(Beginning of Exercise material)

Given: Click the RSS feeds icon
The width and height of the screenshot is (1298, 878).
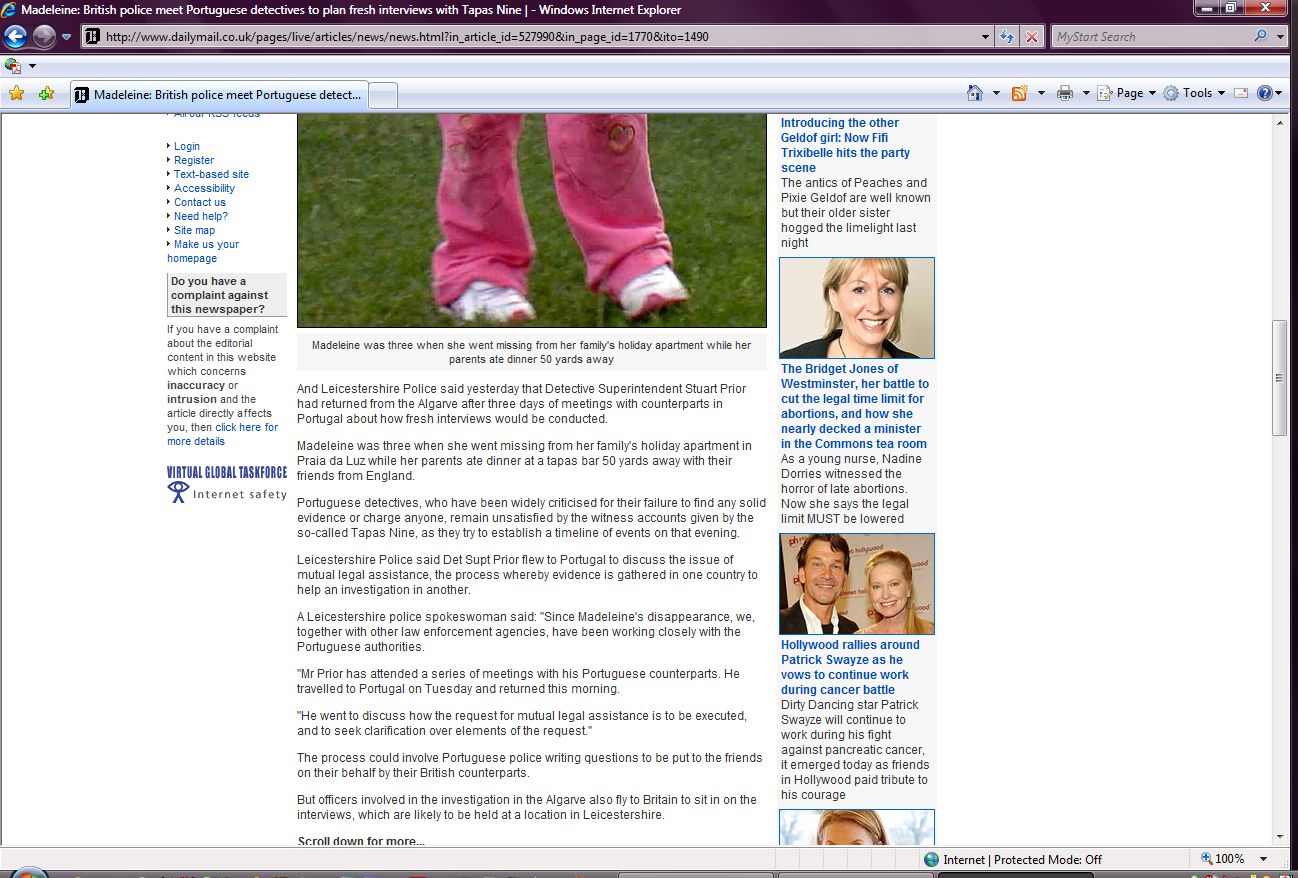Looking at the screenshot, I should pyautogui.click(x=1020, y=93).
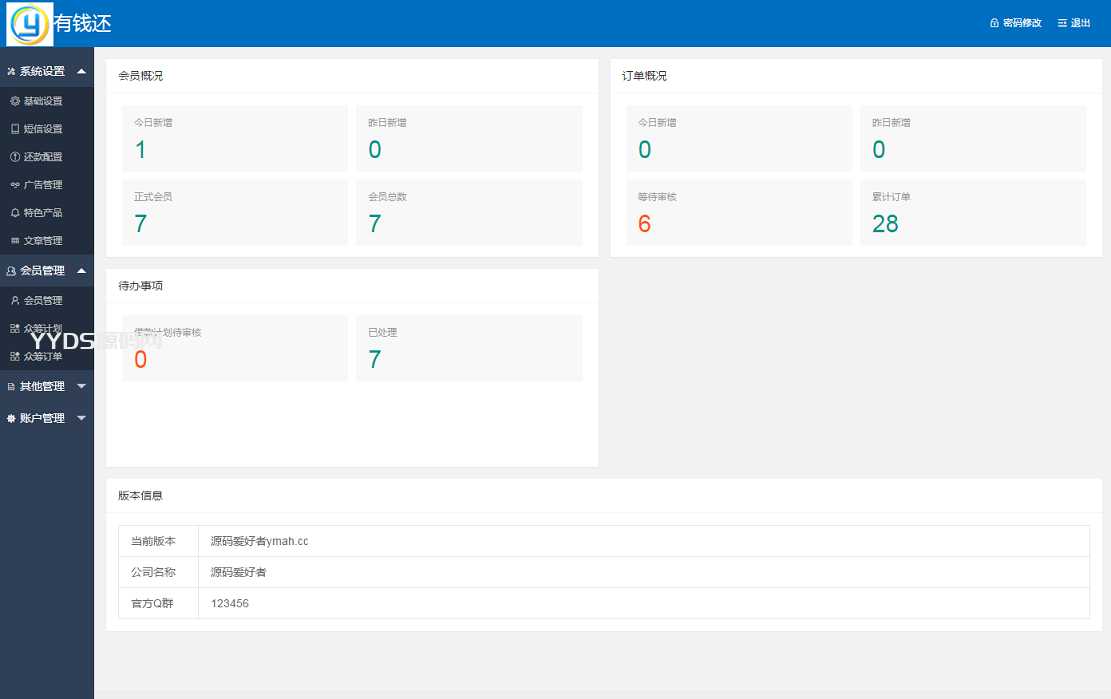
Task: Click the 已处理 count of 7
Action: (x=375, y=360)
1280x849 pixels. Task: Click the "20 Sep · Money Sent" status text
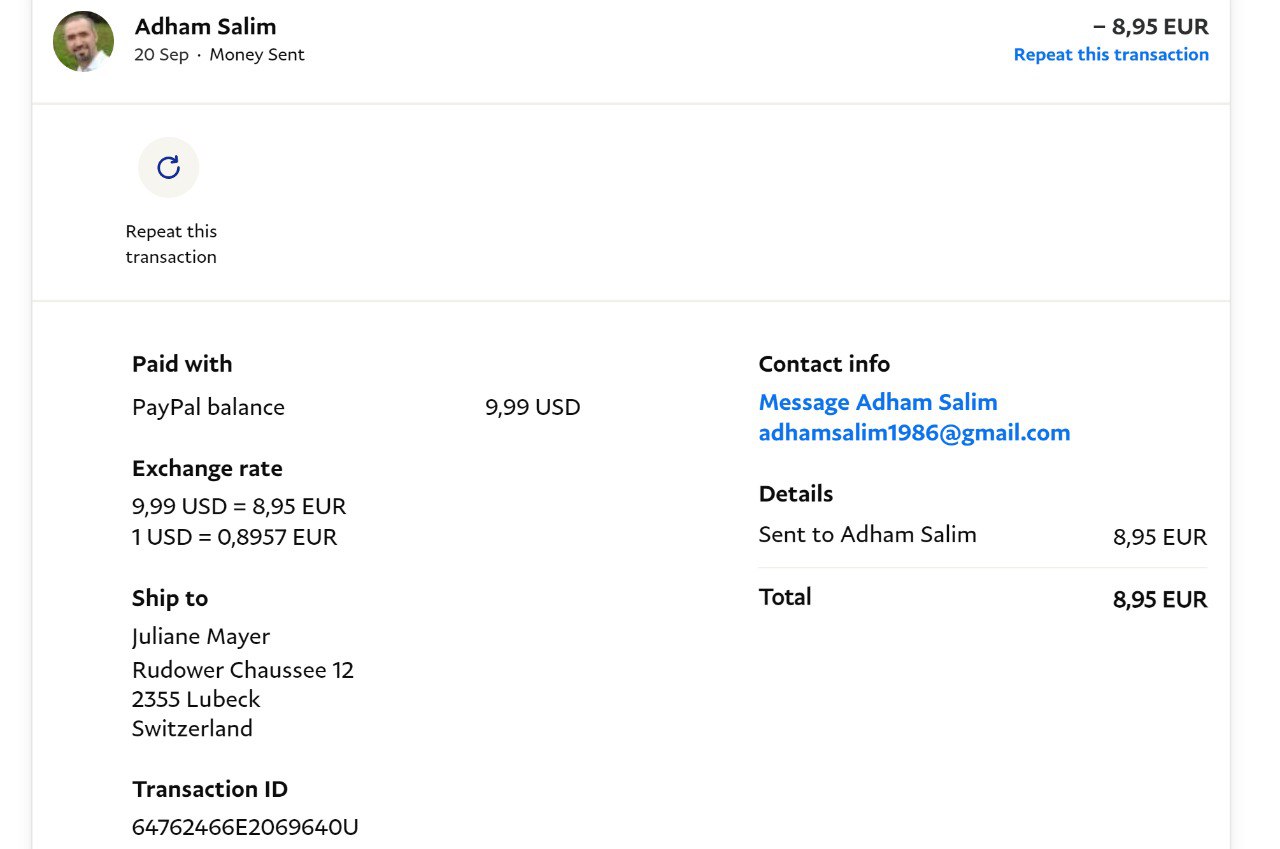pyautogui.click(x=219, y=55)
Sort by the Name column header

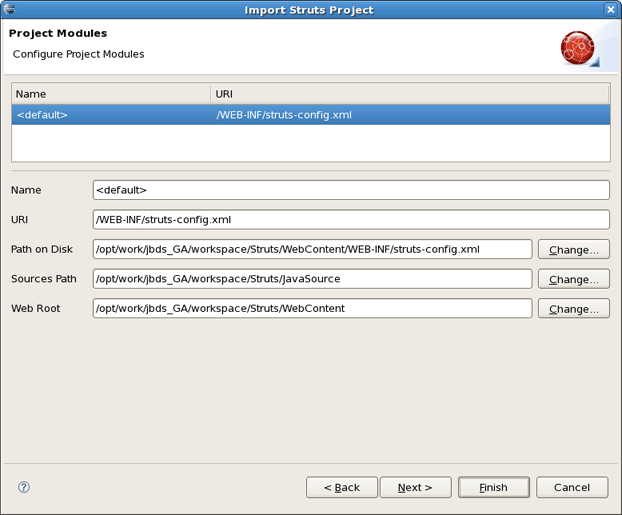110,94
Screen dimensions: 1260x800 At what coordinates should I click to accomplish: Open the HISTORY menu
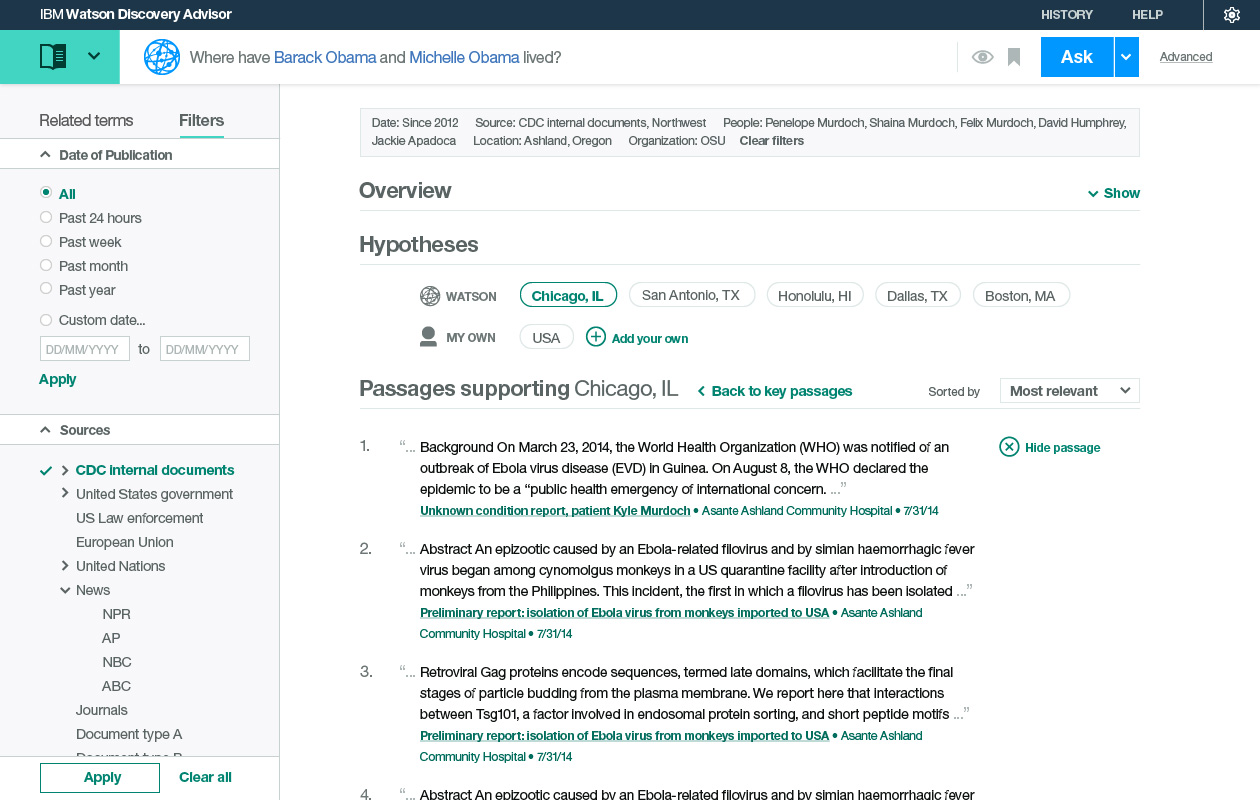[x=1066, y=15]
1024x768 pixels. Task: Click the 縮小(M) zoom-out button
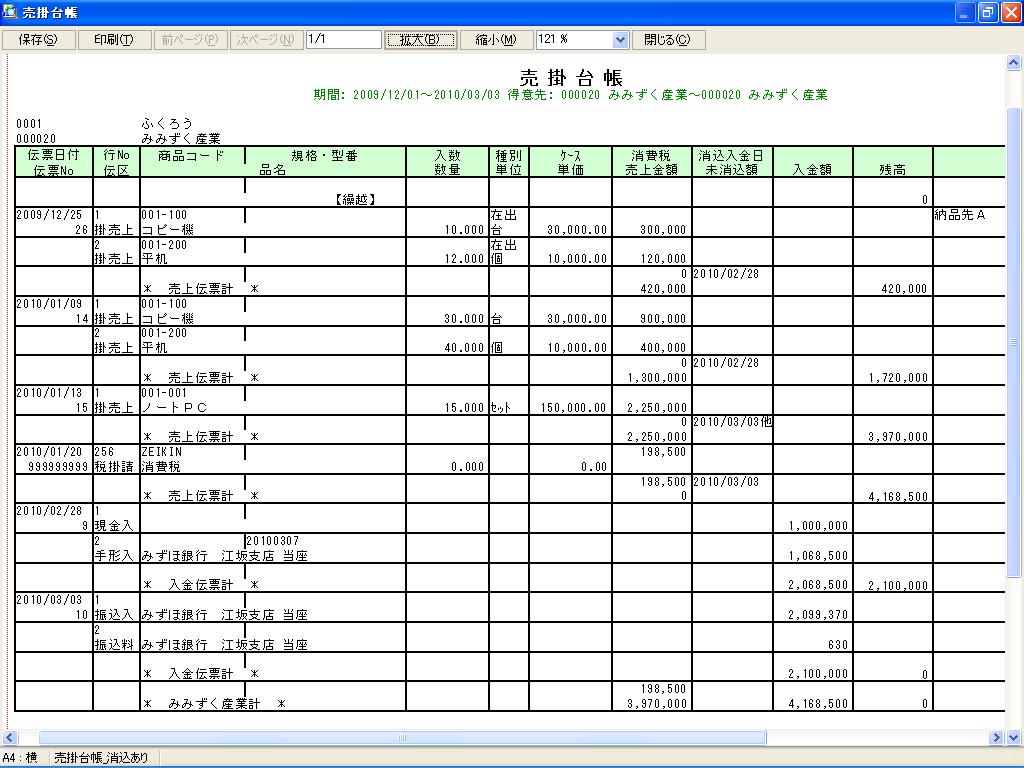[496, 40]
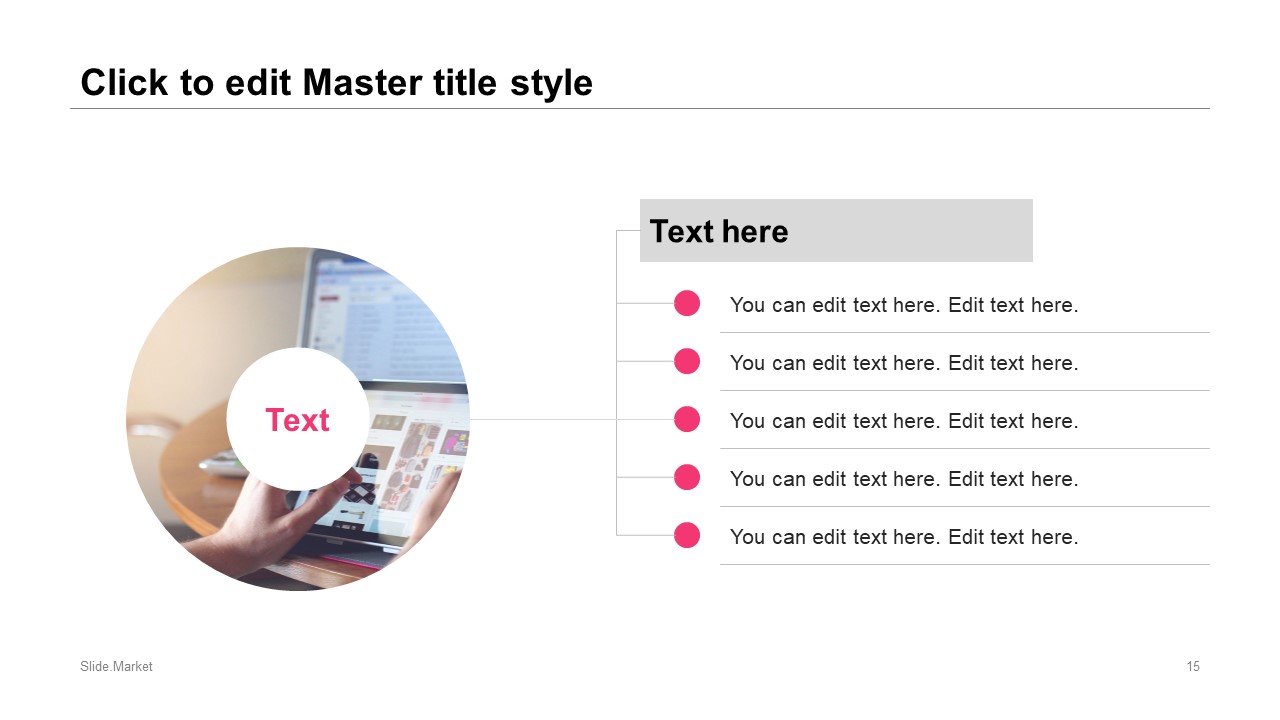Click the connector line from photo to list
This screenshot has width=1280, height=720.
(543, 419)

(End of Exercise material)

- _Instructions for the task_: Your answer must be the records above, word for word, with no pictures.

- _Answer area_:
Given: Click the RSS feeds icon
The width and height of the screenshot is (1298, 878).
Looking at the screenshot, I should pyautogui.click(x=1020, y=93).
Task: Click the 已处理 count of 7
Action: (x=375, y=360)
1280x849 pixels. Task: Click the "20 Sep · Money Sent" status text
pyautogui.click(x=219, y=55)
Sort by the Name column header

110,94
Screen dimensions: 1260x800 At what coordinates should I click to accomplish: Open the HISTORY menu
[x=1066, y=15]
1024x768 pixels. Task: Click the 縮小(M) zoom-out button
[496, 40]
Click the connector line from photo to list
This screenshot has width=1280, height=720.
(543, 419)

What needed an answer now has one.